João Francisco, Presidente do Sindicato dos Professores na provincia da Huíla, Angola

Queda no poder de compra e atrasos salariais estarão em debate.

O Sindicato Nacional de Professores (Sinprof) analisa amanhã, no Lubango, na Huíla, o actual quadro macroeconómico e o seu impacto na vida dos docentes.

O aumento do custo de vida e a aparente incapacidade do Governo em pôr um travão à crise financeira e económica actual é conversa diária entre os habitantes da província da Huíla.

Numa altura em que arrancou o ano lectivo de 2016, o secretário provincial do Sindicato Nacional de Professores (Sinprof), João Francisco, diz que o actual momento económico provocou um clima de total desânimo entre a classe.

Francisco fez notar que muitos professores não conseguem pagar as matrículas dos seus filhos.

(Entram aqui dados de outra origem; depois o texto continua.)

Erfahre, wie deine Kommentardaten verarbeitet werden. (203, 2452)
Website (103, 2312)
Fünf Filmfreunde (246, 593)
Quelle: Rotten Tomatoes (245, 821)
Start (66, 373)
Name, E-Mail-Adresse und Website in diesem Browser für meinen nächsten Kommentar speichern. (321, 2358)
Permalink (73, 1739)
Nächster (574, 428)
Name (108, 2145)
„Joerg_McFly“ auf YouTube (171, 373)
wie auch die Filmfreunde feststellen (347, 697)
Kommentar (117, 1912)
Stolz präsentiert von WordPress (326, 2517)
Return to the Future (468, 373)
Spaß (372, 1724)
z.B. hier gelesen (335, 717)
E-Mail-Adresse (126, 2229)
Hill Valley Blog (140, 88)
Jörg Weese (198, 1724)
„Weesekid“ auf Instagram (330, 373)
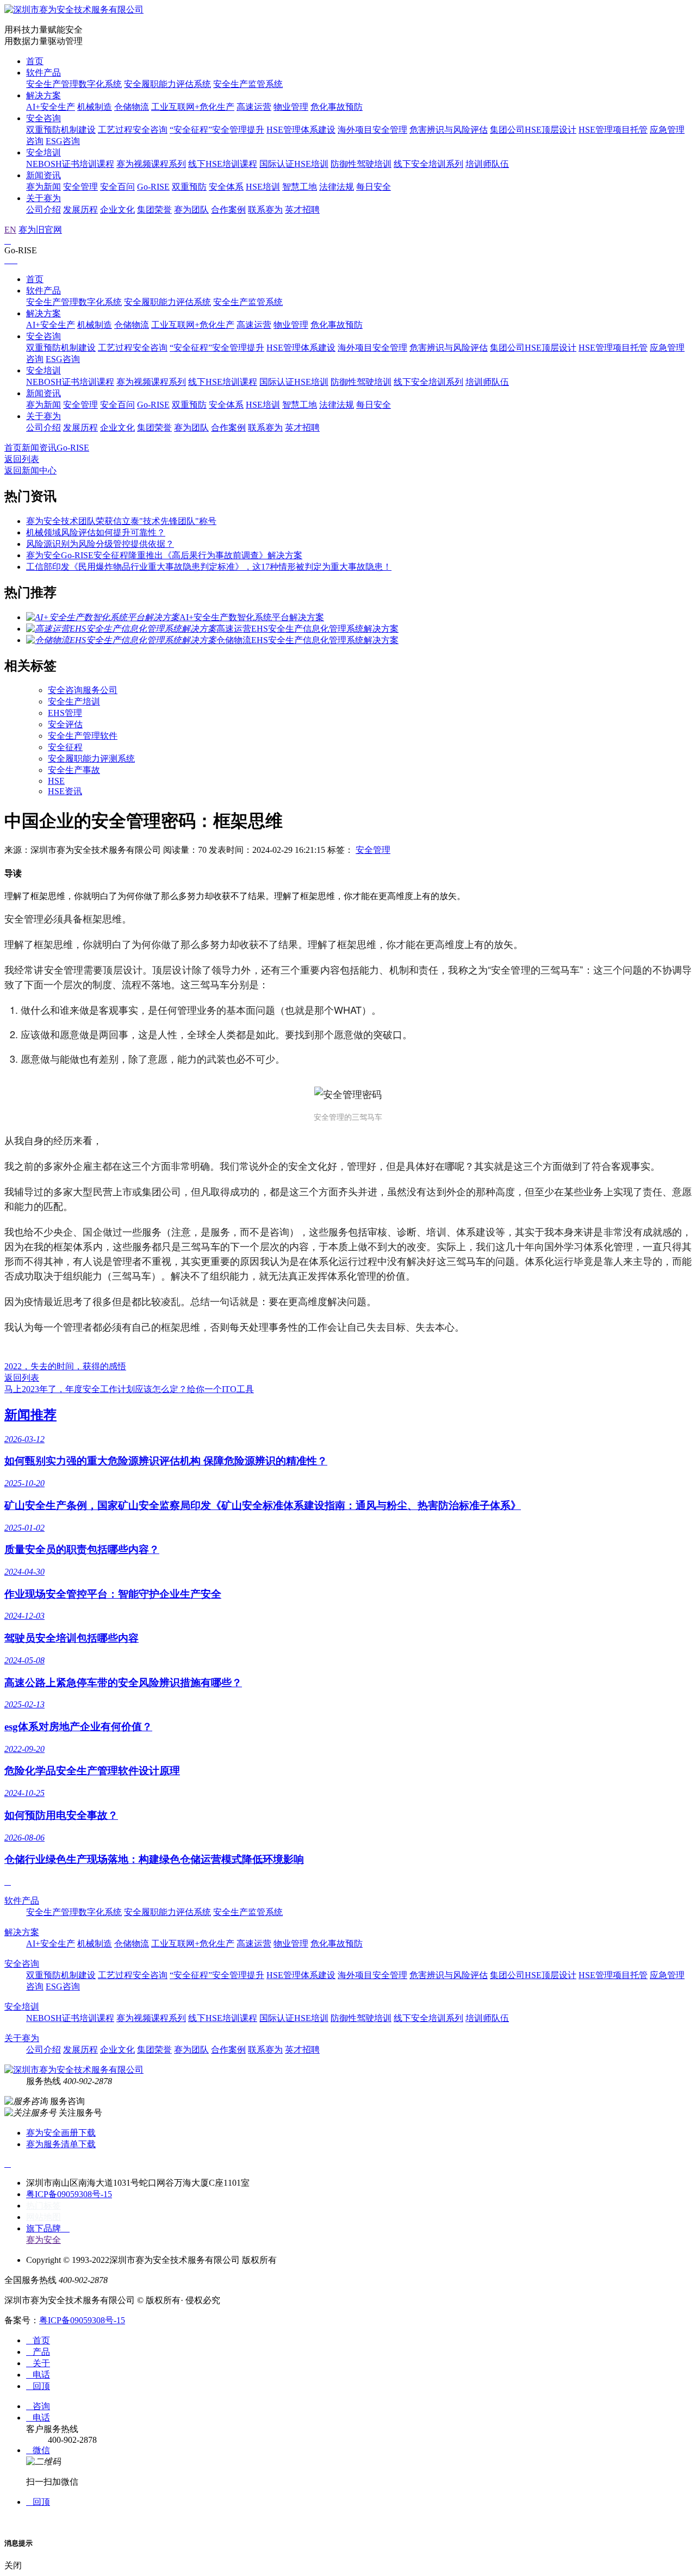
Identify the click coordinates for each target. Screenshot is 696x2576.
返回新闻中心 (30, 470)
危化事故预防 (336, 106)
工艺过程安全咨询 (132, 129)
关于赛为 (43, 198)
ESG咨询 (63, 141)
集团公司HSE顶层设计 (533, 129)
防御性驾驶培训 (361, 164)
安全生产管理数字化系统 (74, 84)
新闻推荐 (30, 1415)
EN (10, 229)
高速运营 (254, 106)
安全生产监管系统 (248, 84)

“Até a este momento alguns pais não confirmaram as matrículas por falta de dinheiro, imagine como conseguir dinheiro para comprar o material escolar?", perguntou Francisco, atribuindo essa situação à desvalorização do kwanza.

O actual quadro macroeconómico e o seu impacto na vida dos professores devem dominar a reunião do conselho provincial do Sinprof que se realiza amanhã no Lubango.

O encontro vai analisar igualmente o atraso que se assiste no pagamento dos ordenados referentes ao mês de Janeiro, num ano lectivo em que o governador da Huíla João Marcelino Tchipingui decretou tolerância zero dos professores ao absentismo.

“É o governante que diz tolerância zero ao absentismo e é ele que cria condições para que haja absentismo”, acusou o dirigente sindical.

A reunião de amanhã pode provocar uma assembleia geral dos afiliados no Sinprof.